The process may also include Brown University, which was previously involved in the LifeSpan-Care New England merger discussion a year ago.

But other healthcare organizations are not on the same page with their merger and acquisition plans amid the pandemic. Beaumont Health in Michigan, for example, officially called off its partnership with Ohio-based Summa Health, according to a May 29th announcement.

The health systems signed a definitive agreement in December 2019 to make Summa Health a subsidiary of Beaumont. However, a press briefing held by Beaumont’s CEO John Fox in April revealed the planned merger was delayed as both health systems were “all hands on deck” with managing COVID-19 outbreaks in their communities.

“We didn’t plan this, but we are deferring that until we have a little more clarity about the impact of this crisis,” Fox said at the time.

The COVID-19 crisis is putting pressure on healthcare mergers and acquisitions, whether the deals were planned prior to the pandemic or not.

According to investment bank Juniper Advisory, which specializes in non-profit healthcare partnerships, COVID-19 is going to impact healthcare mergers and acquisitions in several ways. First, the pandemic is creating a buyer’s market in which stressed hospitals are forced to sell for much-needed cash infusions and other support to keep their doors open, explained James Burgdorfer and Alexandra Normington of Juniper Advisory.

The pandemic is also prompting hospitals to shift their priorities to clinical and operational effectiveness to maintain stability during the crisis. Unfortunately, while healthcare organizations do that, disruptors will receive more attention by offering innovative services like telehealth. This will create more competition – as well as new partnership opportunities – for providers, Burgdorfer and Normington stated.

In-market collaboration, however, is likely to blossom during the crisis as health systems share best practices to optimize care and independent hospitals coordinate to achieve similar benefits, the experts said.

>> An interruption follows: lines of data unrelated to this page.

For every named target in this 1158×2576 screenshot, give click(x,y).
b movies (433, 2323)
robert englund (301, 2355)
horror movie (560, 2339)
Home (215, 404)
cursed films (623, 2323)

These factors are already influencing healthcare merger and acquisition trends in 2020.

First-quarter data released by Kaufman Hall in April showed that hospitals and health systems were engaging with merger and acquisition deals at a similar level compared to last year. But there were few large-scale transactions announced during the quarter.

The healthcare consulting firm stated that healthcare merger and acquisition performance data from the first quarter of 2020 will be “an uncertain predictor of activity for the remainder of 2020.” Authors of the report expect the pandemic to prompt many organizations to pause planned deals as leaders think more strategically and reevaluate risks and alternatives.

But COVID-19 could act as a catalyst for healthcare merger and acquisition activity in the longer term.

“The impact of the pandemic is revealing a new set of positive attributes for larger systems,” the report stated. “The importance of intellectual capital, deployable and re-assignable resources, and a large base of clinical staff and supporting human capital are allowing larger systems to ‘pivot’ to address the current state. A broader base of cash and capital access also helps provide larger systems with the resources that can act as a shock absorber for the unexpected and immediate changes in status quo operations that the pandemic has caused.”

With this in mind, Kaufman Hall predicts the already high level of healthcare merger and acquisition to “recommence and possibly accelerate within this calendar year.”

For LifeSpan and Care New England that rings true. But whether new attempts to partner will end like Beaumont’s efforts to acquire Summa Health remains to be seen.